Render each line of the data below as a row in a Markdown table with the columns Row and Line, numbering the rows in order and leaving out blank lines. Omit the pictures.

Raw data:
------

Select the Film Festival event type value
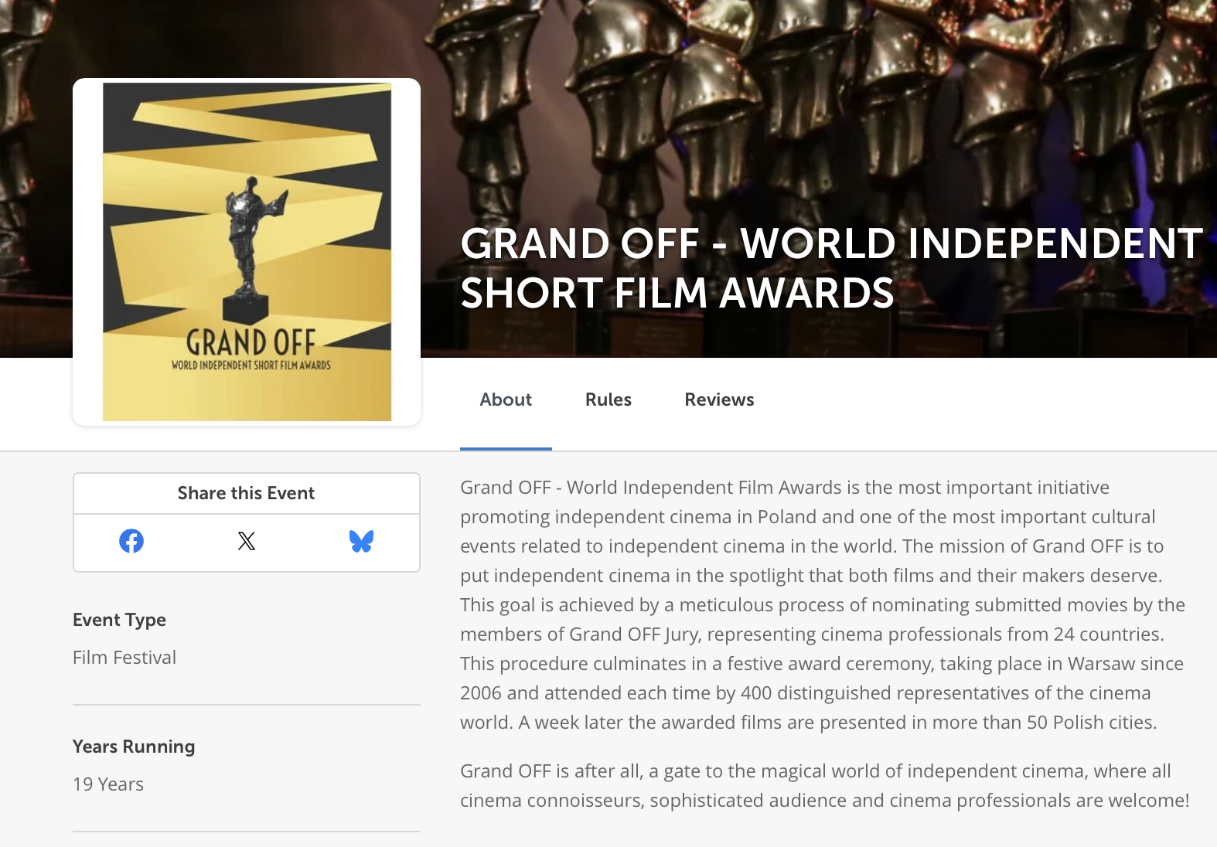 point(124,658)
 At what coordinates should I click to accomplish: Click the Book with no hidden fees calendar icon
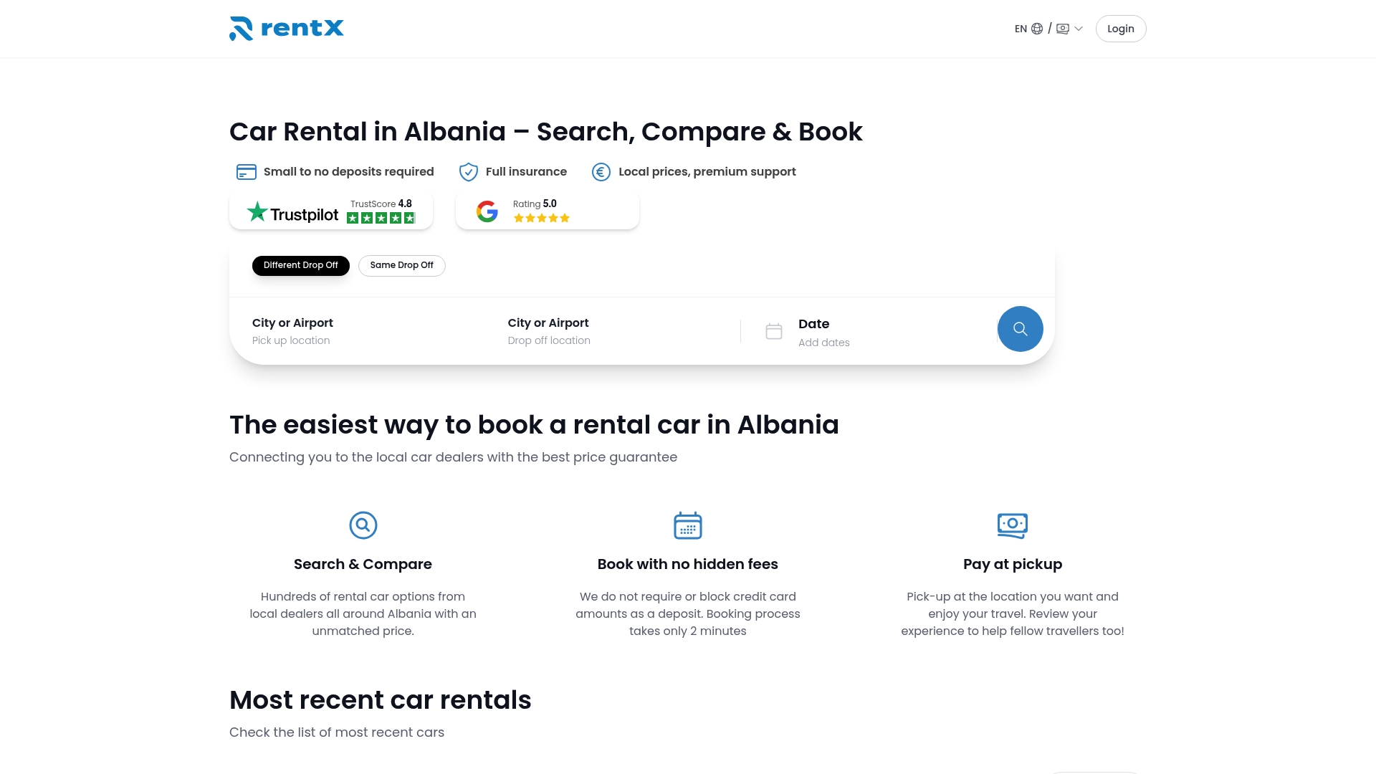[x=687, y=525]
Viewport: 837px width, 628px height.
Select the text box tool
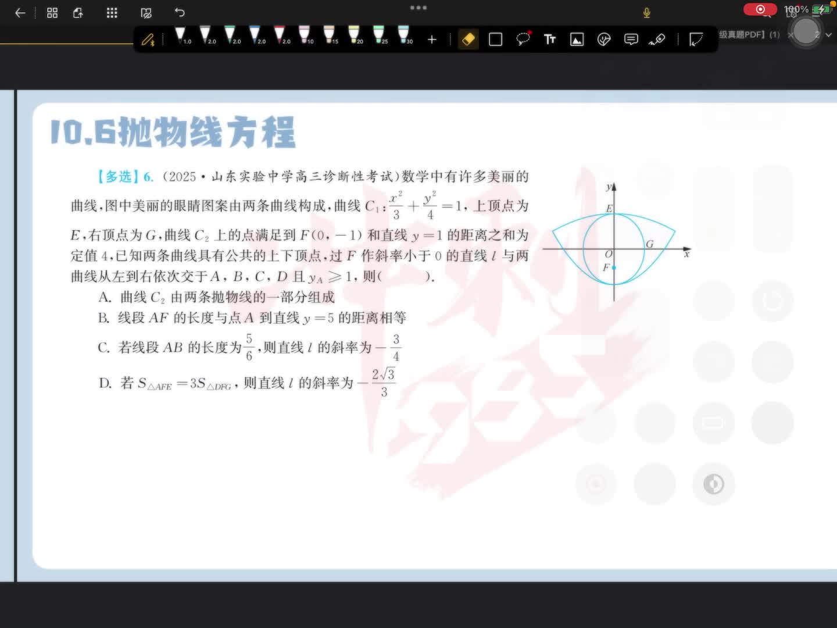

------

Reply to the task =
| Row | Line |
|---|---|
| 1 | Select the Film Festival event type value |
| 2 |  point(124,658) |
| 3 |  At what coordinates should I click to accomplish: Click the Book with no hidden fees calendar icon |
| 4 | [x=687, y=525] |
| 5 | Viewport: 837px width, 628px height. |
| 6 | Select the text box tool |